By Rebecca Anzel, SHFWire.com
WASHINGTON – The U.S. candy industry has a problem.
The sugar it needs to produce sweet treats is protected by the government through tariffs and trade restrictions, which drive up the price, industry officials say. This has forced some companies to move production to places where sugar is cheaper, including Mexico or Brazil.
Atkinson Candy Co. is one of those companies. Founded in 1932 in Lufkin, Texas, the family-owned maker of Chick-O-Stick, Coconut Long Boys and other brands moved its production of Mint Twists to Guatemala in 2010.
The candy has a high sugar content, Marketing Director Sarah Atkinson said, and, “There was just no way to stay competitive manufacturing it in the U.S. Going to market, we were just getting killed by peppermints made in China, made in Argentina, made in Brazil.”
Candy company executives from across the United States are on Capitol Hill this week to discuss industry concerns with their representatives in Congress as part of an annual Washington forum hosted by the National Confectioners Association.
NCA had staffers distributing candy to commuters at the Capitol South Metro station Thursday morning and later hosted a press conference at the Newseum to announce the results of a report it commissioned about the candy industry’s impact on the economy. Called “The Power of Sweet,” the report found that for every confectionery job created, an additional seven jobs are supported in related industries, collectively employing 465,000 people.
Sen. Kelly Ayotte, R-N.H., promised at the press conference that she would continue working to eliminate the “wasteful spending … of sugar subsidies.” Swiss chocolate maker Lindt & Sprüngli has its American plant in New Hampshire.

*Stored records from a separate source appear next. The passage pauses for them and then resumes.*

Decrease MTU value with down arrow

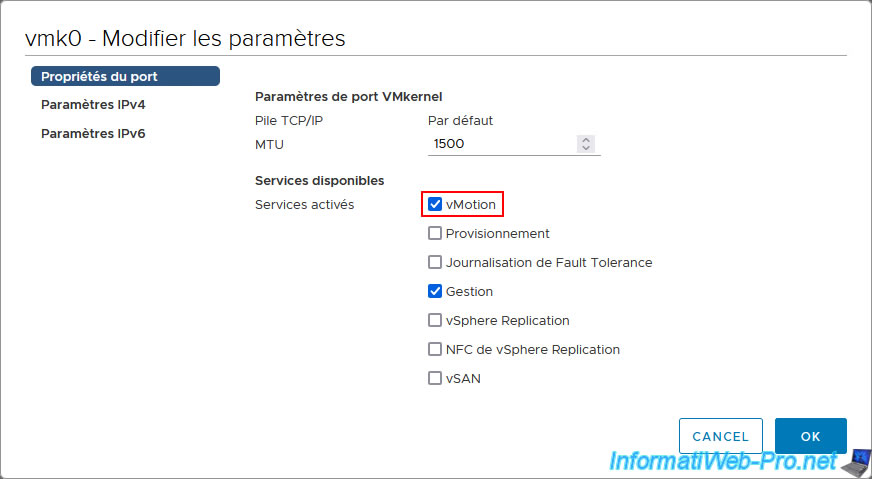tap(586, 148)
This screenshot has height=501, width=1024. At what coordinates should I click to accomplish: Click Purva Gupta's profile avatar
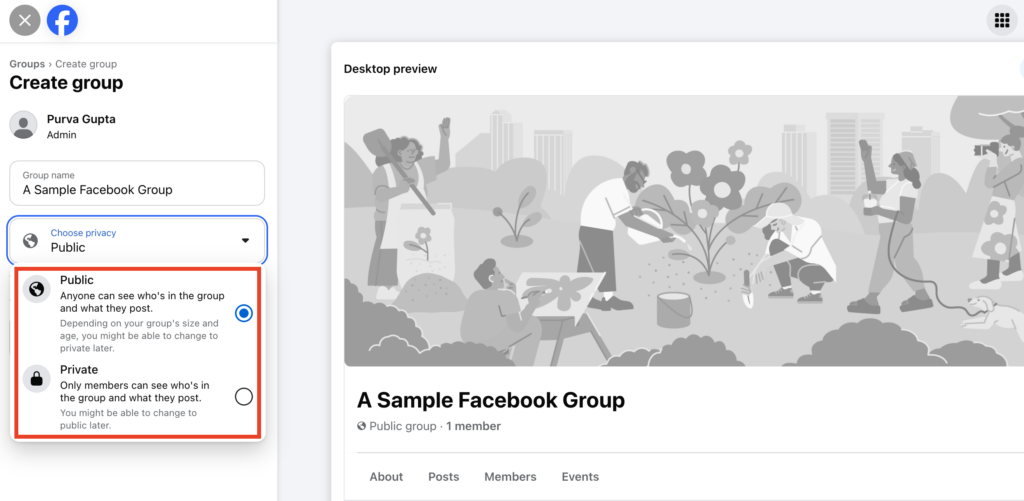23,125
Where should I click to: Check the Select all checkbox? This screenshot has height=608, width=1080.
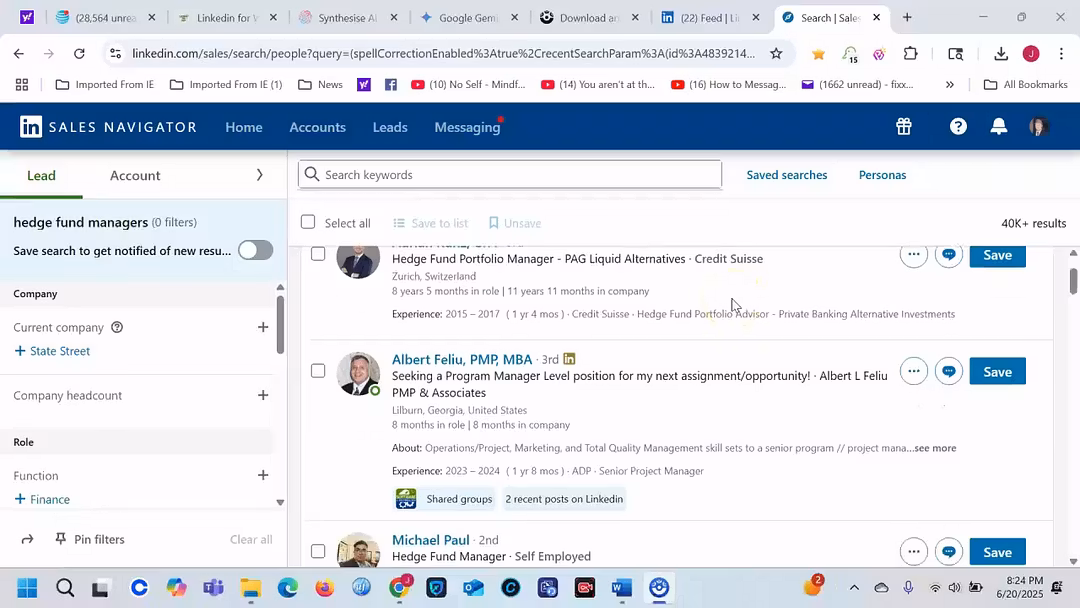pos(308,223)
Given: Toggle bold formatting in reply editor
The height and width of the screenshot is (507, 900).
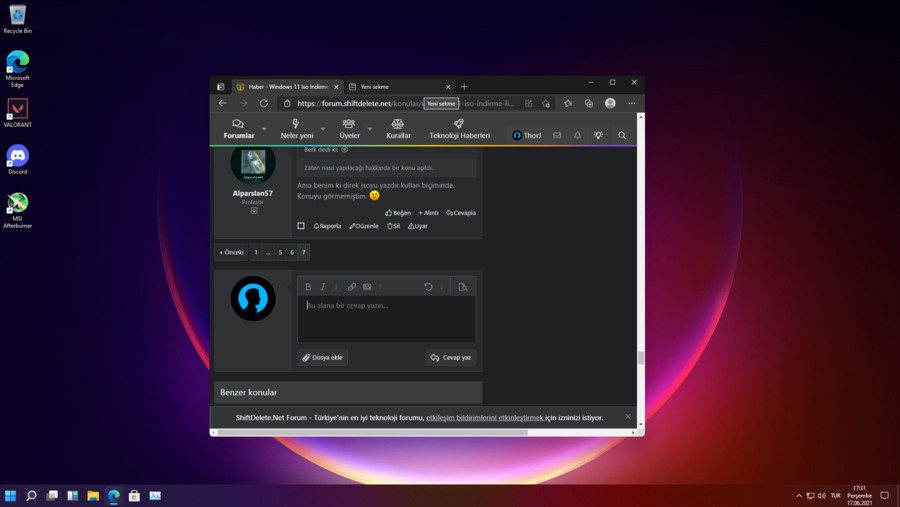Looking at the screenshot, I should click(x=308, y=287).
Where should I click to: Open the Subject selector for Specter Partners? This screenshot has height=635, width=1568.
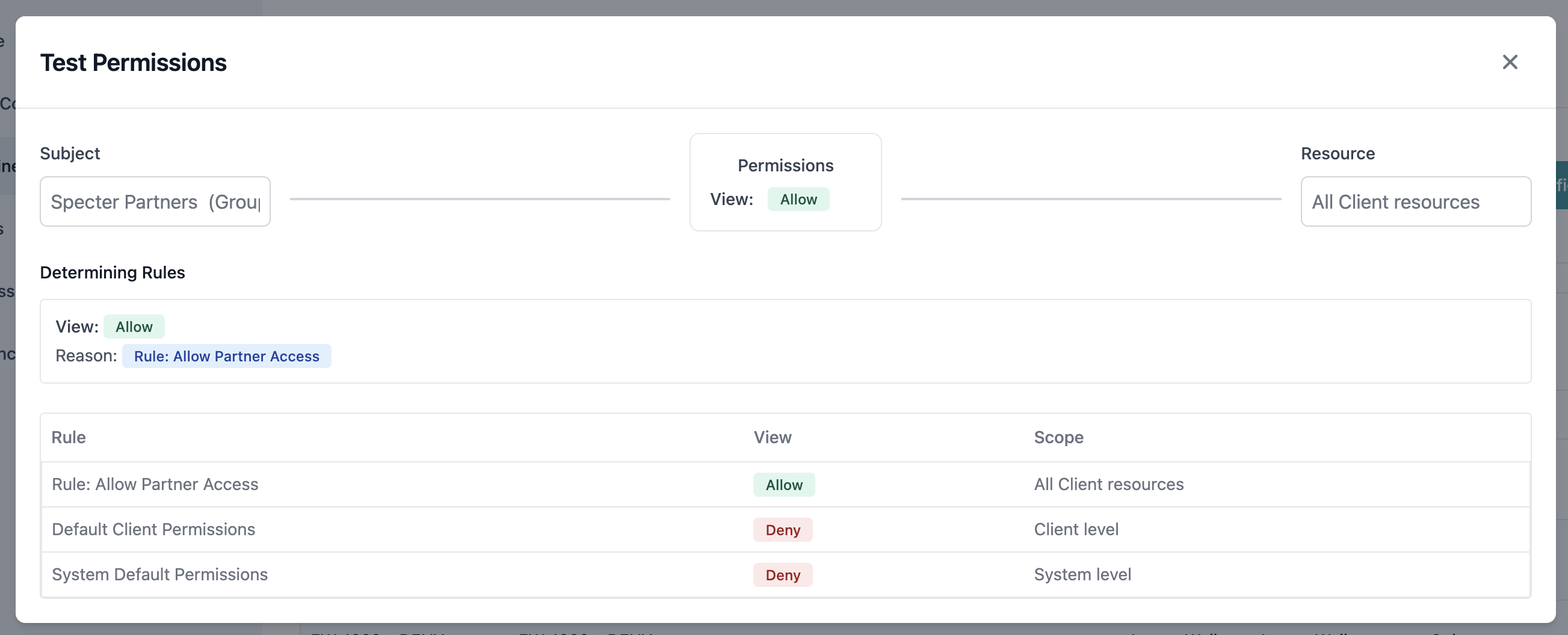[x=155, y=201]
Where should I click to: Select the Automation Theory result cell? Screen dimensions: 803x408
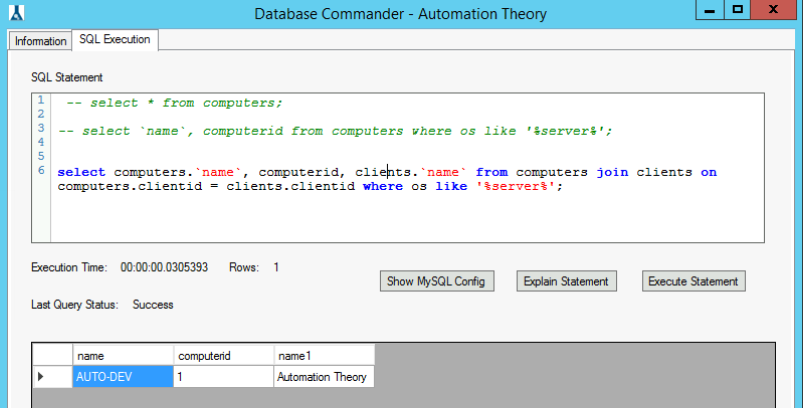point(323,377)
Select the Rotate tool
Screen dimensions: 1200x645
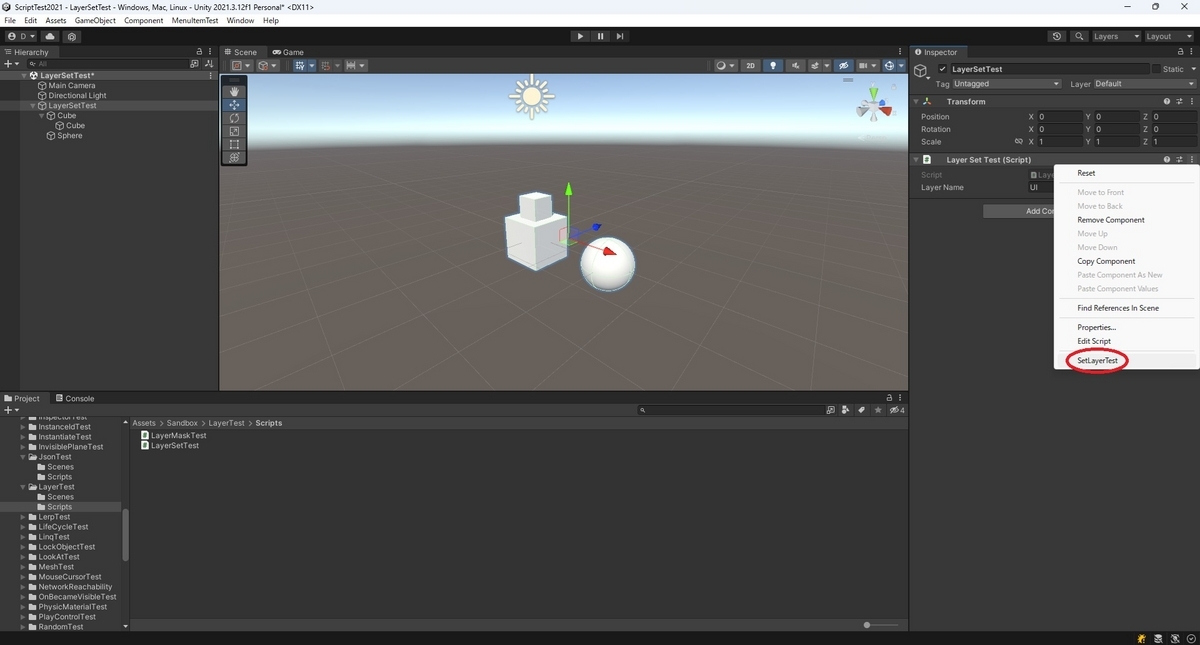click(x=234, y=117)
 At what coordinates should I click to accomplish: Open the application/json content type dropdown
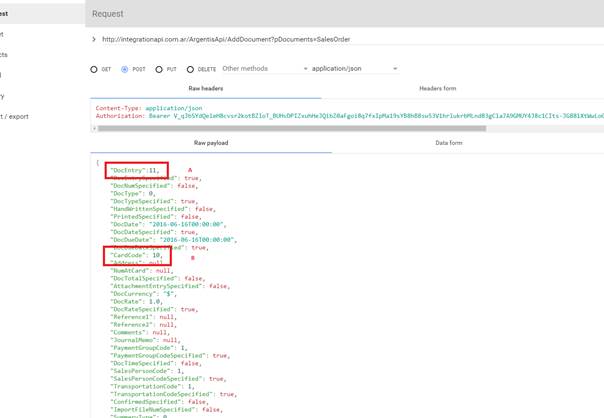(x=354, y=69)
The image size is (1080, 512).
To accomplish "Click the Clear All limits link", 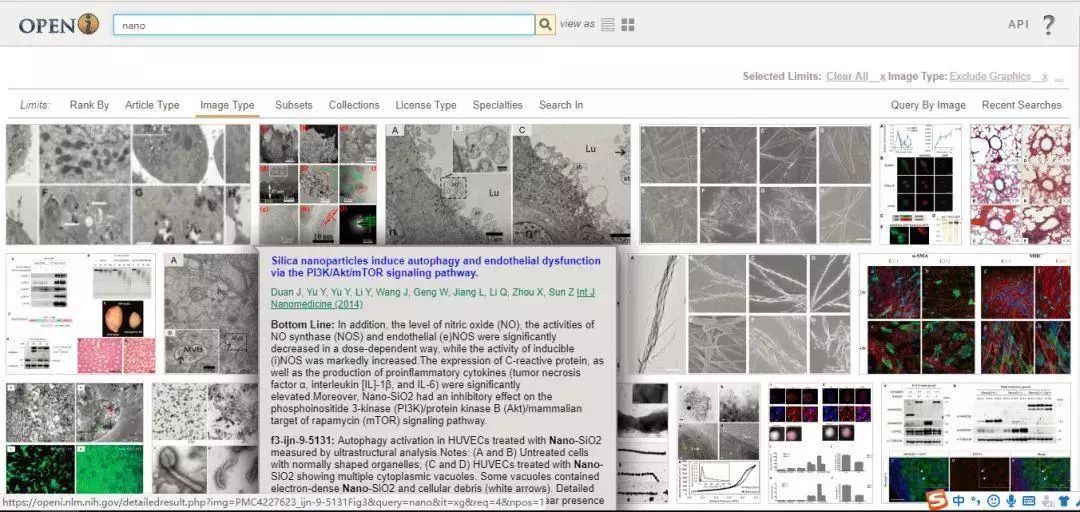I will [846, 77].
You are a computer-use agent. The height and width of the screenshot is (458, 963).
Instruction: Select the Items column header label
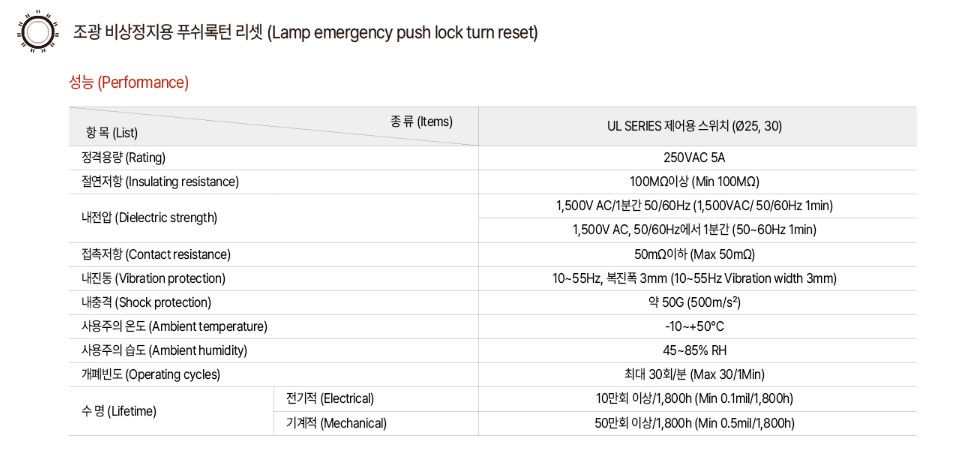pyautogui.click(x=421, y=122)
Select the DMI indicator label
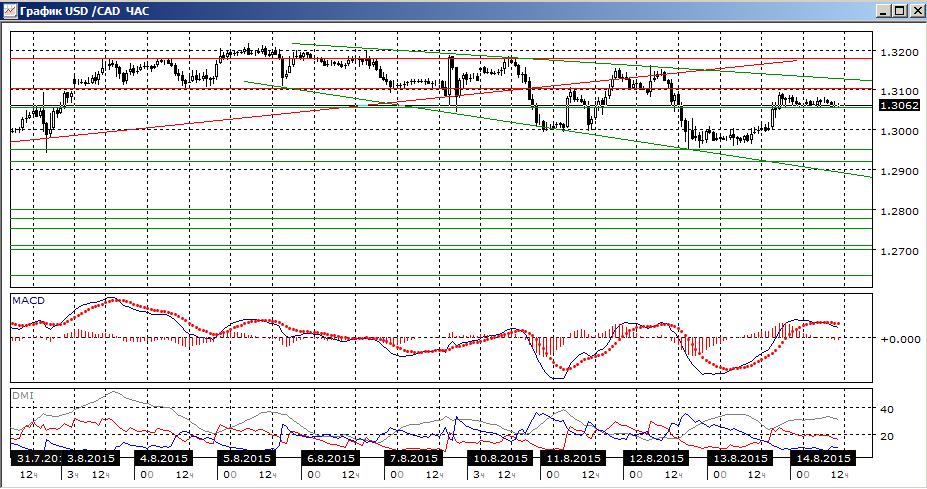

House Minority Whip Steny Hoyer, D-Md., said “there is no excuse” for Congress not reauthorizing the Export-Import Bank in July. The bank assists private companies to make international sales. He urged the candy industry officials to speak to their representatives in Congress about the subject.
The American government employs trade restrictions and tariffs to guarantee domestic sugar growers a price of 33.13 cents per pound of sugar, according to the Department of Agriculture. This practice is included in the farm bill, a piece of legislation President Obama likened to a Swiss Army knife because of its many other components.
Many candy makers blame these policies for their need to outsource and have been working for years to get Congress to repeal them.
American Sugar Alliance spokesman Phillip Hayes said he agrees the sugar industry does not need the current policy of tariffs and trade restrictions, but only if sugar competed on a global free market. Other governments, including those in Brazil, India and Thailand, heavily subsidize their sugar industries, making the price of their exports much lower than those from the U.S.
If the protections were removed before a free market was established, Florida State University economics professor Randall Holcombe said, a lot of sugar producers would go out of business.
The sugar industry tried to team up with the candy industry to advocate for this option, Hayes said, but the confectioners were not interested because “this is really about driving the price of U.S. sugar down.”
The price of sugar is about the same as it has been for the last 30 years, according to the American Sugar Alliance, so the candy industry is actually not spending as much as it thinks it is when taking inflation into account.
And Hayes said the data released at press conference Thursday reflects how well the candy industry is operating with the current policies in place.
Many candy makers, though, said the industry could maintain more American jobs if the sugar protection policies were not in place.
“As long as major corporations and large lobby groups continue to wrap their collective fingers around the necks of our Senators and Congressmen,” Atkinson wrote, family-operated candy companies “will continue to disappear and all that will be left are greedy, manipulative, impersonal, and cold-hearted corporations.”